Brandon juggled his New York filming schedule as a judge on the hit TV show Project Runway with frequent flights to Texas where Pam endured countless doctor visits and months of treatment. Recalling how all of her kids adjusted their busy lives to be there for her, just to make her life and the new house move as stress-free as possible, she says proudly, “I was surrounded by the best.”

The following year, Brandon dedicated one of his 2019 fashion collections to Pam, referring to it as the “physical manifestation of the strength my mom and so many women in my life have shown.” He went on to say, “If you have followed my journey from the beginning then you are probably aware that my relationship with my mom is not only the reason I do what I do in this life and career, but it is the reason why I have kept going so many times when I did not have the strength.”

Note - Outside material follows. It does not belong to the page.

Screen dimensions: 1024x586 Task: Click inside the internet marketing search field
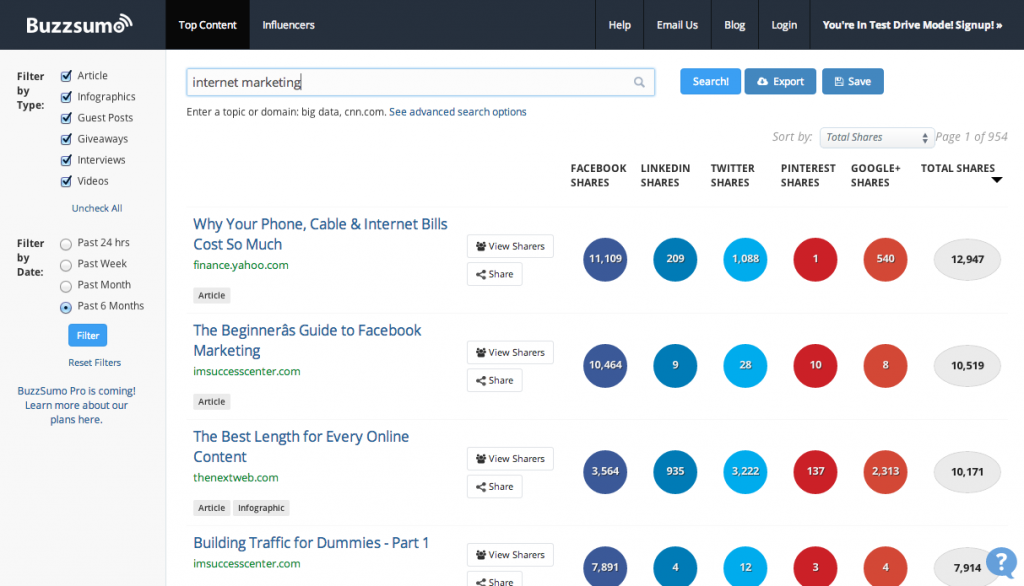pos(410,82)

One of the things I admire about Brandon is his humility, and I’m betting he gets that from Pam. She sees his path as being about more than just cutting fabric or designing clothes; he’s using his natural gifts to help women feel beautiful, sophisticated, and powerful. And she says that, even now, walking into a store and seeing his name on his beautiful garments still feels like a “pinch me” moment for both of them.

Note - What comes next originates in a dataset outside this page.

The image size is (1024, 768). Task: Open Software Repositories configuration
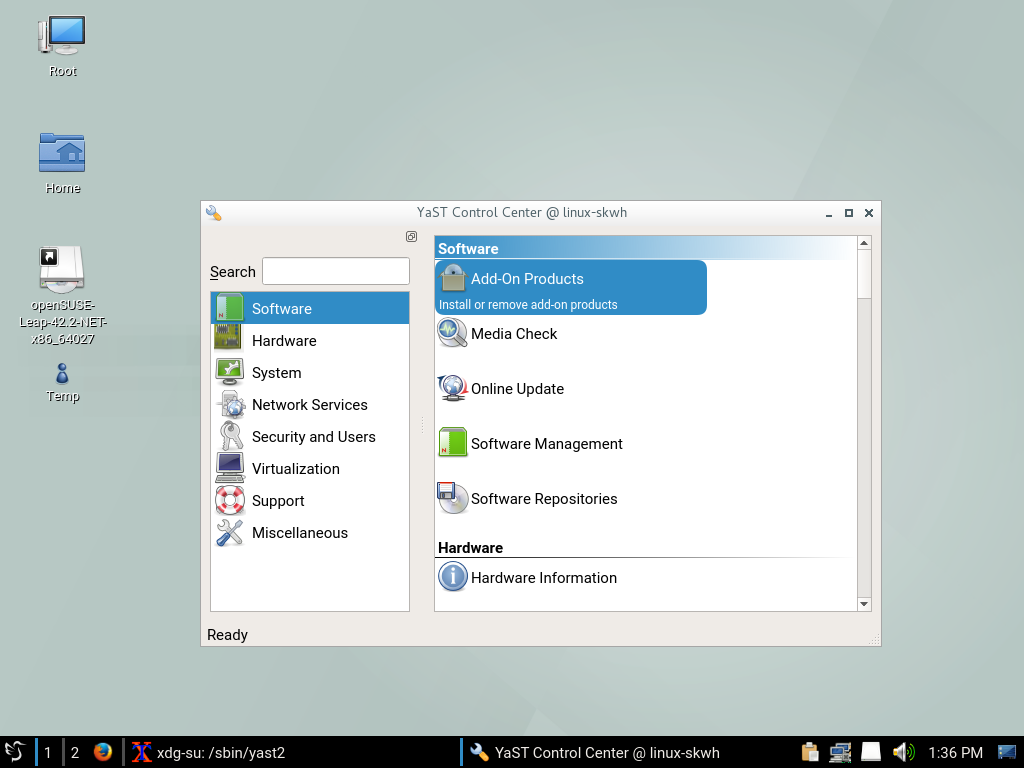click(x=543, y=499)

In 2016, about a year after debuting his women’s ready-to-wear line, I remember seeing a picture of Brandon Maxwell with supermodel Naomi Campbell on the red carpet after receiving an award from The Council of Fashion Designers. It was a big deal to be named among past winners including Vera Wang, Tom Ford, and, yes, Oscar de la Renta. There he was, with the stunning Naomi Campbell on his arm, saying to a reporter, “Imagine being a slightly overweight kid from East Texas, being nominated for womenswear designer of the year, and you have Naomi Campbell as your date. You would almost fall over from a stroke. In that moment when I was up there looking at everyone, I thought, If nothing else ever happens in my life, this happened to me .”

Brandon just couldn’t believe it was happening. But you know who believed all along? His mom. The same woman who thrills at going into a department store (with her Spanx!) to try on Brandon Maxwell designs. The proud mom who could barely contain herself when on one shopping trip she found that his clothes were sold out. The vivacious survivor who loves telling the story about the first time her son gifted her a gown from his collection (“It was absolutely gorgeous,” she gushes. “It hit all the right places, and I couldn’t believe I was actually wearing my own son!”), but who almost lost it the first time he created a dress for her idol.

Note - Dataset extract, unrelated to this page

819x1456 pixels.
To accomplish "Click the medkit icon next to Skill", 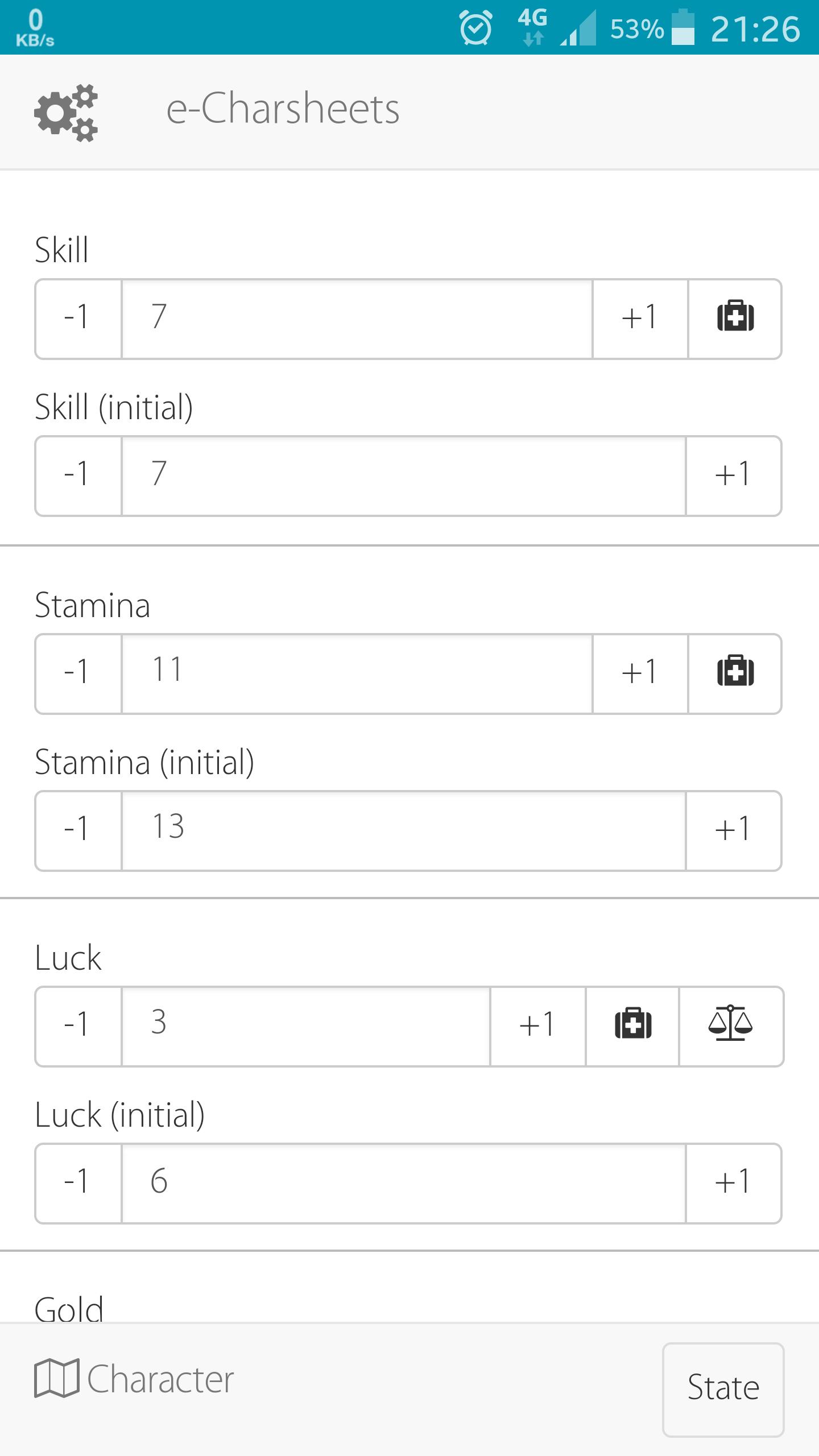I will (x=734, y=318).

“We used to come home every day and watch Oprah ,” Pam says, remembering a really painful stretch in her life while Brandon was still a child. “When I was going through those struggles of a divorce and everything…my therapy was to write. When the kids were in bed at night, I used to write on a cheap yellow tablet, you know, just write letters. I had to address it to someone, and I used to address ’em to Oprah. I never mailed them, but it was my therapy, you know? It was my thing.”

So, when years later, that same little boy who cut up his mom’s fancy dresses designed a gown for none other than Lady O herself? Well, that just about took Pam’s breath away. He has now dressed Oprah several times along with other A-listers like Issa Rae, Octavia Spencer, Jennifer Lawrence.

Oh, and his mom.

My mother raised ten children. I was the seventh child and first girl and she taught us all the power of praise. I inherited a practice of praise from her. As we praise, God becomes bigger and our problems become smaller. When I’ve walked through hard times in my life, praise has been a proven path to victory.